By Doretha Bailey
I witnessed and felt God’s presence on Friday, July 8, on such a dark day.
By the time Friday morning came I was already emotionally exhausted when I turned on CNN and heard the reporting that five Dallas police officers were murdered and seven wounded. The night prior, when I came home from work, my youngest son (age 13) met me at the top of the stairs. I noticed that he just woke up from what I assumed to be a nap from the exhaustion of summer fun.
When I inquired about his nap, he told me he had put himself to sleep because of images of Philando Castile posted repeatedly all over social media and he asked me, “Why do they fear us?”
As a mother what do I say? All I could do in that moment was hold him in my arms and cry.
After I pulled myself together, I reflected on a conversation the day prior I had with my oldest son (age 16) while driving to his apprenticeship, but this discussion was in regards to the police shooting of Alton Sterling. My son expressed his decision not to accept the Mercedes that his grandmother was gifting him, because he was scared that he would be stopped by police who feel that he shouldn’t be driving such a vehicle, which he has wanted for years. He stated that he knew regardless of what car he drives he will be pulled over, but the type of car may make a difference. As my heart sank to my stomach, I asked him if he remembered what he needed to do if ever stopped by a police officer. He said “yes” and recited the steps we have practiced several times.
So Friday came and I was overwhelmed with an array of emotions. Driving into the Cooperative Baptist Fellowship office in Decatur, I heard an announcement on the radio that the Georgia NAACP chapter would be marching at 6:00 p.m., so I called and shared the information with some of my coworkers and stated I was going. When I entered the office, you could feel and see the uneasiness, grief and overall sadness throughout the staff.
As CBF’s human resources leader, I asked myself, “how do I console them and bring everyone together?” We needed a time to grieve together as a family and I didn’t know what to do, so I ordered lunch for the office and sent out an email.
When I sent out the email to the office staff that lunch was ordered, instantly a reply from CBF Executive Coordinator Suzii Paynter came for the staff.
“The devastating violence of this week moves me to prayer and action. Prayers today for the leaders in Baton Rouge, Minneapolis and Dallas, including our CBF pastors, churches and chaplains,” she wrote. “In the face of violence and fear, movement toward a beloved community takes real work. It also takes prayer for a landscape of grace. ‘Grace, before it is anything else, is the crack inherent in the otherwise ironclad, unbreakable laws of nature and history. Grace is the capacity for unchangeable things to change…,’ George Williamson writes in his book Born in Sin, Upended in Grace.”
This was the first sign of God’s presence.
The same time that lunch arrived, I had a meeting scheduled with Lt. Johnson from the Atlanta Marta Police Department, after we had to reschedule twice prior to Friday, and for which he arrived 30 minutes early. I asked him if he would like to join us for lunch and would he mind speaking to the staff.

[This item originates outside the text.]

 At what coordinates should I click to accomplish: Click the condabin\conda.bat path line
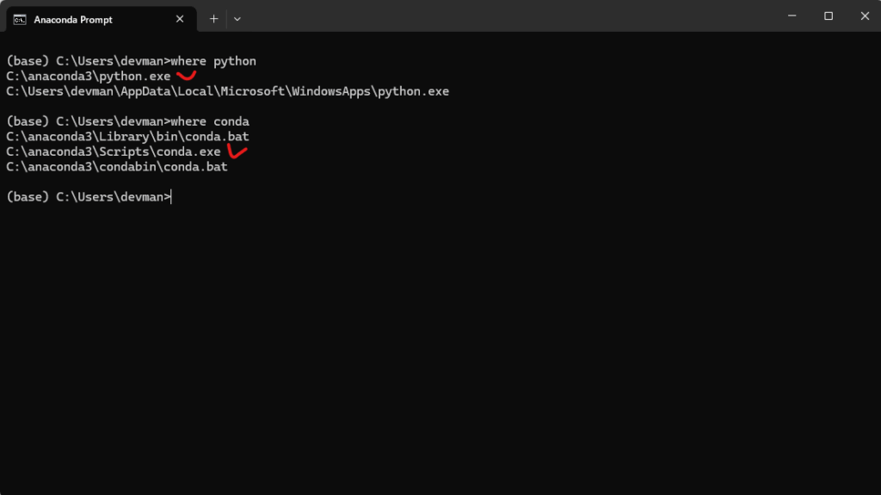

Another sign of God’s presence.
As we gathered in the Commons Area, I introduced Lt. Johnson and requested that we all join hands in prayer. When the prayer was completed, we continued to hold hands and I cried as I looked at everyone and stated that I loved all of them. Others joined me in my tears as we saw each other as people. Once I gathered my tears, I asked Lt. Johnson how his officers were handling the Dallas police officers death and what did he say to them.
He shared with us what he had told his staff: “This is not the time to remove yourself from the community, but to embrace the community and let them show you love.”
More tears flowed through the Common Area (God’s Presence). All of sudden, co-workers were voicing that they were going to march with us, which is nothing but God. Instead of meeting at Centennial Olympic Park, we all met in the reception area and left as a unified family (God’s presence).
When we arrived at Centennial Olympic Park the march started immediately and we started on the life-changing journey together. I linked arms with Martha Perusek, CBF Director of Development, as we marched. The amount of support from the Atlanta community was electrifying as all races, sizes, genders and religious affiliations stopped their cars, chanted from the sidewalks. People got out of their cars to hug the protesters; some were honking their horns or revving their motorcycles.
Seeing all of God’s people coming together in solidarity for justice and equality will be a feeling I will never forget (God’s presence).
There comes a time when enough is enough. When there seems like nothing else you can do, just stand, and stand we did — as a family.
“There were times when I almost gave up and I’ve cried and said Lord it’s too much, He was there all the time by his grace he is keeping me alive. By his (grace and mercy I’m still standing, standing.) I’m standing in the presence of the almighty with (power and a testimony) I standing here today with one thing to say (Lord I thank you, Thank you)” – Marvin Sapp
Doretha Bailey serves as the Human Resources Manager for the Cooperative Baptist Fellowship.